Creating the reference file and index for Karma

Karma uses both a binary genome reference and a word index for performing read mapping.

To prepare a genome reference for use by karma, concatenate the FASTA format chromosome reference files into a single file. There may be one or more in the resulting file.

For our example here, we'll build a reference for the Human chromosome 21.

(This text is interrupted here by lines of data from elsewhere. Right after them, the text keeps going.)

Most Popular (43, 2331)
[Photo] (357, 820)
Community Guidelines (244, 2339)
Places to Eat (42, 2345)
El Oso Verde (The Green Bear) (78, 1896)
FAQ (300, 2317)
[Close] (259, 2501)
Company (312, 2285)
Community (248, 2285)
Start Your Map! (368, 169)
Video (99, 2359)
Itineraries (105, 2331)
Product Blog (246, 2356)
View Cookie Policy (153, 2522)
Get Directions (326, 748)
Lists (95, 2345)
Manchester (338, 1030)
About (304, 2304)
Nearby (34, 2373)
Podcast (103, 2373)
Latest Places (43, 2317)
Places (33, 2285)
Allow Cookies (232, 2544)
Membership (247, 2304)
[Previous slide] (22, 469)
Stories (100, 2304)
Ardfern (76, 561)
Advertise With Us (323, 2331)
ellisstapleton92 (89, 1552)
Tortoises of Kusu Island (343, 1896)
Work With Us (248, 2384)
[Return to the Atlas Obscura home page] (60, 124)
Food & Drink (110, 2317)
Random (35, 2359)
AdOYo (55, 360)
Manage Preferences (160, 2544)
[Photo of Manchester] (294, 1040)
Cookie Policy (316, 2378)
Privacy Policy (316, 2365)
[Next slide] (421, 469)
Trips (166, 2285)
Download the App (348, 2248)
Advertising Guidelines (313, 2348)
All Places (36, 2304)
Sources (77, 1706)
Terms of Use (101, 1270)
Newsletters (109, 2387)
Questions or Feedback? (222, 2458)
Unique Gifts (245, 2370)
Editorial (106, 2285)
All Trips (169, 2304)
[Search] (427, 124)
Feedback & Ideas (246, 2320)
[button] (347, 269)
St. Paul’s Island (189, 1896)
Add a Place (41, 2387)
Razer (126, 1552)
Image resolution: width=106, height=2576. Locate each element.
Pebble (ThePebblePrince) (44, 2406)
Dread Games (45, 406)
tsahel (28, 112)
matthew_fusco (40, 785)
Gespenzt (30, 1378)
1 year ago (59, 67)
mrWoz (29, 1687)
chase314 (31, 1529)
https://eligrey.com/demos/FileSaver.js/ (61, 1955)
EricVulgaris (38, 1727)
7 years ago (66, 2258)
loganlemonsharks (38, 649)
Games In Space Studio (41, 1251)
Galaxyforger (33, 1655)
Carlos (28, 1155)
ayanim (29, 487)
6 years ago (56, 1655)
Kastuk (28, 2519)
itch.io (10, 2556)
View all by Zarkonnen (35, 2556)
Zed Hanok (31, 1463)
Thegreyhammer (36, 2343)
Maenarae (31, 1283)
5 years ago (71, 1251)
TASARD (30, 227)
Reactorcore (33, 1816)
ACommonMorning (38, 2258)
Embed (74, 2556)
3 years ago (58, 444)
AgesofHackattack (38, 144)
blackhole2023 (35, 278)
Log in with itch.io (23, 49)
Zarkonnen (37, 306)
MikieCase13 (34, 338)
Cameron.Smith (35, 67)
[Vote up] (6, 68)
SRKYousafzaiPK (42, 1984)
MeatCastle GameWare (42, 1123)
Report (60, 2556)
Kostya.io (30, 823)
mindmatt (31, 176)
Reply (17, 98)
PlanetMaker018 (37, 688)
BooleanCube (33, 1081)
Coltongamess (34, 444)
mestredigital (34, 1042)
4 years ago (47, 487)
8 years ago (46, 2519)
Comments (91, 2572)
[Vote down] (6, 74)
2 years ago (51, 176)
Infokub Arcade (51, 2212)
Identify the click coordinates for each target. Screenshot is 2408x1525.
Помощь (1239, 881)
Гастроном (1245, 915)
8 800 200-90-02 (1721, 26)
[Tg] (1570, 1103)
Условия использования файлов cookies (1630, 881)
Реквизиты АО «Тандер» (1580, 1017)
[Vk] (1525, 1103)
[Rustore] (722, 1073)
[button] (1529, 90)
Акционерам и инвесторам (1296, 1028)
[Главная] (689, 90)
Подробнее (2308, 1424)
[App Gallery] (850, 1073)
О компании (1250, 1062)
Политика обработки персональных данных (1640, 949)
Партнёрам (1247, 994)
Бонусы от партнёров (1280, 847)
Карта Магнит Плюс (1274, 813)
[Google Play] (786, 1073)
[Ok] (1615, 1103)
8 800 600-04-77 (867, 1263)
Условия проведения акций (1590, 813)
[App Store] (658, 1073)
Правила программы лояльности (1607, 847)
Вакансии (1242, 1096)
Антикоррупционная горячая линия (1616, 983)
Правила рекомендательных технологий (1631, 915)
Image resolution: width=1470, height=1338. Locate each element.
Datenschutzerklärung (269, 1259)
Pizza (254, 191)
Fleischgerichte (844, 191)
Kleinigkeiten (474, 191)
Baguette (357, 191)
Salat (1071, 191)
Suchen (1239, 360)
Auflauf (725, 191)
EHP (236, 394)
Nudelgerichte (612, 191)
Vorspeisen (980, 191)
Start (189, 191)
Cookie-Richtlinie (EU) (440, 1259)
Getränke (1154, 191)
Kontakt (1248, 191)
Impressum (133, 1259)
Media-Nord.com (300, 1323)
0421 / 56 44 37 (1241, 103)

Creating the binary version of the reference and the word index can be done with a single command:

karma --createIndex --reference Homo_sapiens.NCBI36.49.dna.chromosome.21.fa.gz

At this point, five files will be created alongside the reference file:

  • Homo_sapiens.NCBI36.49.dna.chromosome.21.umfa
  • Homo_sapiens.NCBI36.49.dna.chromosome.21.umwihi
  • Homo_sapiens.NCBI36.49.dna.chromosome.21.umwiwp
  • Homo_sapiens.NCBI36.49.dna.chromosome.21.umwhl
  • Homo_sapiens.NCBI36.49.dna.chromosome.21.umwhr

All five are binary files and may be large. For the combined NCBI build 36 reference, using the default arguments, the five files are about 1.5GB, 4.0GB, 11GB, 1.2GB, and 1.2GB respectively.

For a larger reference, you will need large amounts of RAM. At a minimum, even with a truncated reference, you will need at least 8GB of RAM to avoid excess paging. The actual amount of RAM used is largely determined by the relationship between the chosen index work length (--wordSize defaults to 15) and the number of times each of the permutations of that length occur in the reference genome.

To support shorter read lengths, a smaller word index size should be chosen. You must allow for at least two index words to be found in each read, so for example, if you wish to map 25 base reads, you must use an index created using --wordSize 12.

Karma uses adaptive index word choices, so any whole word in the read may be a reasonable candidate. This means that if you know you will be mapping reads that are only 70 bases in length, for example, that a 16-mer index wordsize might make sense (this consumes more RAM, however).

For the human genome, word lengths from 12 to 15 make the most sense for todays computers. On 64GB RAM machines, it might make sense to try additional bases.